PODANY TEKST:
┌──

Rozczarowujące wejście do zespołu

Na początku lipca 3-letni kontrakt z Lechem Poznań podpisał następca Pedro Rebocho. Elias Andersson nie robił wrażenia na papierze i przyjście tego piłkarza nie porwało kibiców. Większość uważała Szweda za średniego zawodnika, który może się nie sprawdzić.

Reakcje na transfer Eliasa Anderssona były przeważnie negatywne, według wielu kibiców Lecha Poznań było stać na sprowadzenie kogoś lepszego, kogoś kto chociaż jest nominalnym lewym obrońcą od lat a nie dopiero od roku. Elias Andersson wcześniej był środkowym pomocnikiem, na przyzwoitym poziomie gra dopiero od kilkunastu miesięcy, dlatego ciężko było oczekiwać jakości od tego typu zawodnika. Szwed miał okazać się lepszy od Pedro Rebocho, miał przede wszystkim dawać więcej jakości w defensywie, jednak tak nie jest. Po przyjściu Anderssona na Bułgarską okazało się, że Szwed nie umie bronić, jest wolny, ma problemy z kryciem i z ustawianiem się na boisku.

Pedro Rebocho w sezonie 2022/2023 lepsze mecze przeplatał z gorszymi, ale potrafił wyłączyć z gry m.in. prawego pomocnika Villarrealu i reprezentanta Hiszpanii, Yeremiego Pino czy przy Bułgarskiej czołowego skrzydłowego Ligi Konferencji 2022/2023, Joela Asoro z Djurgarden Sztokholm. Sam Elias Andersson w pierwszym meczu z Lechem Poznań nie zagrał, wystąpił w rewanżu na Tele2 Arenie spisując się wówczas fatalnie (82 minuty + żółta kartka).

Elias Andersson w meczu ze Spartakiem
null

27-latek szybko zadebiutował w niebiesko-białych barwach zasadzając Barrego Douglasa na ławkę rezerwowych zaraz po przyjściu. Szwed od razu dał się poznać jako boczny obrońca dysponujący niezłym, miękkim dośrodkowaniem oraz dobrym długim zagraniem, po którym zaliczył asystę w meczu z Żalgirisem Kowno. Lewonożny obrońca początkowo nieźle był oceniany przez kibiców, bardziej był oceniany za to, co pokazywał z przodu. Im dalej w sezon, tym oceny są niższe, już starcie z Zagłębiem Lubin pokazało duże problemy Szweda w defensywie, od tamtej pory jest coraz gorzej.

└──

CZĘŚCI ZADANIA:
**1.** Zwróć bez zmian fragment tekstu o Eliasie Anderssonie, zaczynając od „Rozczarowujące wejście do” i kończąc na „się nie sprawdzić.”.
**2.** Odpowiedz na pytania na podstawie tekstu o Eliasie Anderssonie:
(a) Na ile lat Elias Andersson podpisał kontrakt z Lechem Poznań?
(b) Na jakiej pozycji Elias Andersson grał wcześniej?
(c) W meczu z jaką drużyną Elias Andersson zaliczył asystę po długim zagraniu?
Wiersze nie są potrzebne do wykonania żadnego zadania.

LISTA WIERSZY:
┌──

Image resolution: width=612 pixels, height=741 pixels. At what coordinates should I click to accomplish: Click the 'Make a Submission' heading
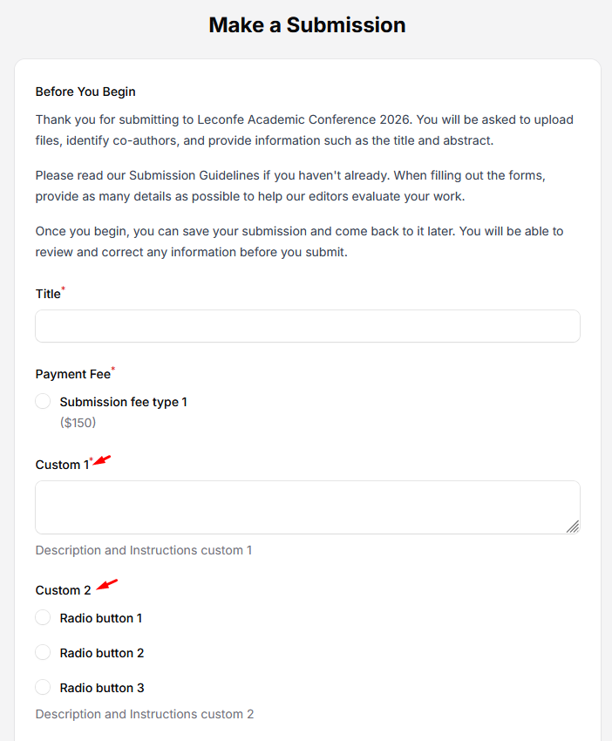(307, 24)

└──
┌──

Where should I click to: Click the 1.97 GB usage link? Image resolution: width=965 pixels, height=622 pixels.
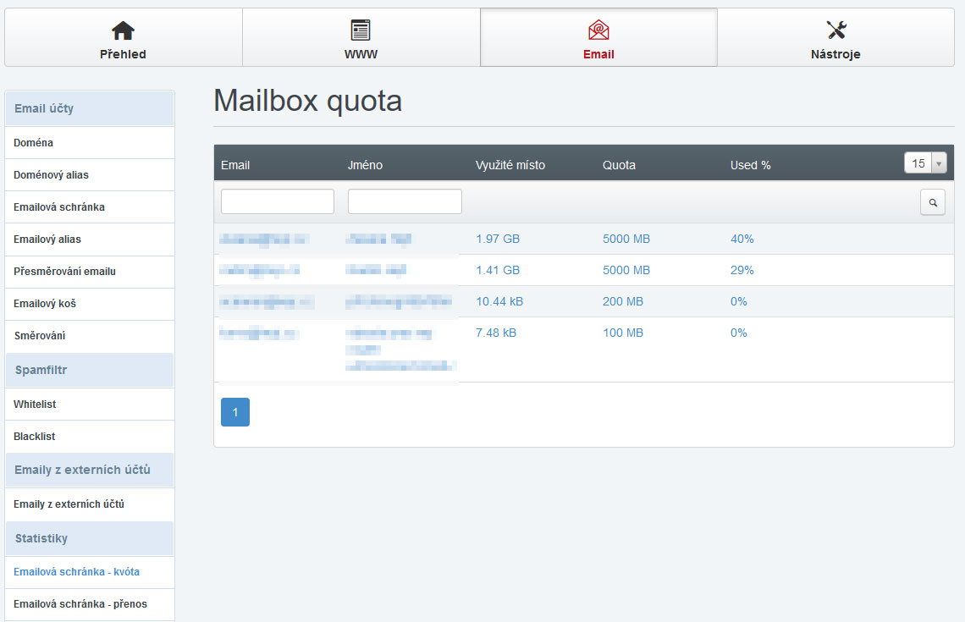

└──

PEŁNE ROZWIĄZANIA:
**1.**
Rozczarowujące wejście do zespołu

Na początku lipca 3-letni kontrakt z Lechem Poznań podpisał następca Pedro Rebocho. Elias Andersson nie robił wrażenia na papierze i przyjście tego piłkarza nie porwało kibiców. Większość uważała Szweda za średniego zawodnika, który może się nie sprawdzić.

**2.**
(a) Na 3 lata.
(b) Był środkowym pomocnikiem.
(c) Z Żalgirisem Kowno.